Biquínis

Anabela Fino

A Villa Romana Del Casale, na Sicília, construída por volta do século IV d.C. e Património Mundial da Humanidade desde 1997, é conhecida pela riqueza e qualidade dos seus mosaicos, os melhor conservados in situ de todo o mundo romano.

Entre as muitas coisas que este fabuloso legado nos mostra consta um conjunto de figuras femeninas em actividades desportivas, tendo como vestuário duas peças: uma faixa para tapar os seios, tipo «cai-cai», e uma tanga. Isso mesmo, o famoso biquíni, que em 1946 havia de revolucionar a moda e os costumes, afinal já existia na Roma e Grécia antigas.

Entre nós, a «modernidade» do biquíni fez a sua travessia no deserto, enfrentando entre outras coisas um conjunto de regras impostas em Hollywood a partir de 1934, o famoso Código Hays, que proibia a exposição do umbigo em películas, pelo que todas as peças inferiores da roupa tinham de ser de «gola alta», ou seja, de cintura subida.

Proibido em muitas praias durante longo tempo, só nos anos 60 é que o biquíni conquistou o seu lugar ao Sol, ficando imortalizado na sequência cinematográfica em que Ursula Andress, de biquíni branco e facalhão à ilharga, emerge do mar no filme Dr. No, da saga 007.

Pois a controversa peça de roupa, baptizada de «bikini» por Louis Réard e apresentada ao público dias depois de os EUA terem levado a cabo a primeira experiência atómica no atol de Bikini, volta a estar no centro da polémica, desta vez pelas razões inversas.

Num tempo em que seria de esperar que a civilização ocidental já tivesse pelo menos pudor em explorar o corpo das mulheres, eis que a Federação Europeia de Voleibol sancionou com uma multa de 1500 euros a equipa norueguesa de voleibol de praia por ter comparecido a um jogo de calcão curto em vez de biquíni.
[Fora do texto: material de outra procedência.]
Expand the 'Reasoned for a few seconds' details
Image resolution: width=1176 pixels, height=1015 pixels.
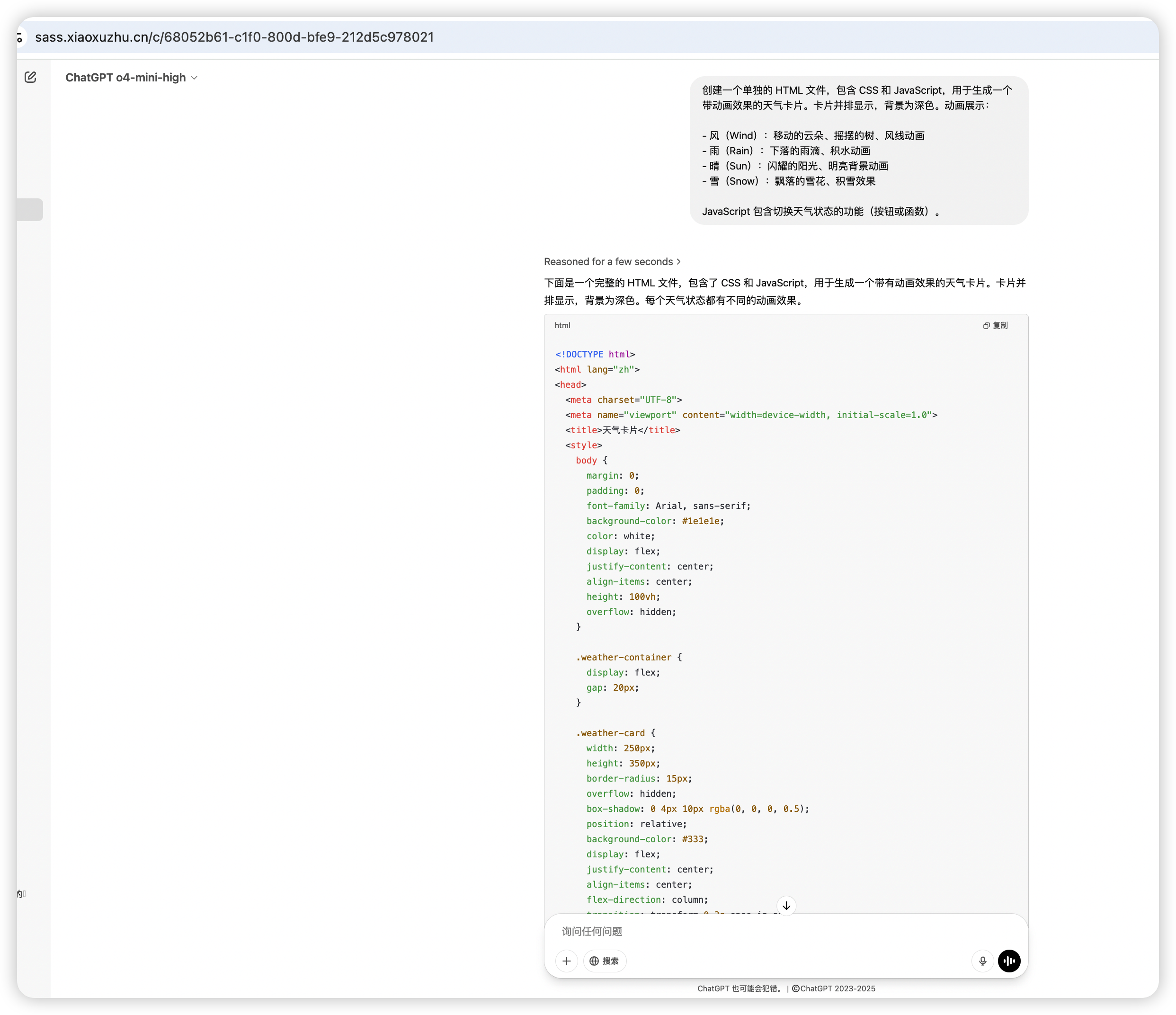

O caso ocorreu em meados de Julho e não mereceu por cá particular atenção, mas as ondas de choque continuam a fazer-se sentir.

O desejo das jogadoras de usar equipamento mais confortável esbarrou no regulamento da Federação Internacional da modalidade, que estabelece que as «jogadoras devem usar a parte de baixo do biquíni (...) ajustada» e que as «parte laterais devem ter um máximo (sublinhado nosso) de dez centímetros de altura».

De símbolo da libertação da mulher a símbolo da exploração machista do corpo feminino, o biquíni leva na sua história a história de uma sociedade onde direitos e liberdades permanecem de géneros diferentes, por mais que se apregoe o contrário.

Impor o uso de uma peça de roupa para que fique exposto mais um palmo de carne deve render muito nos contratos com anunciantes que à boleia do desporto exploram libidinosos desejos, mas devia encher de vergonha quem pactua com tais práticas. As mulheres não merecem e o biquíni também não.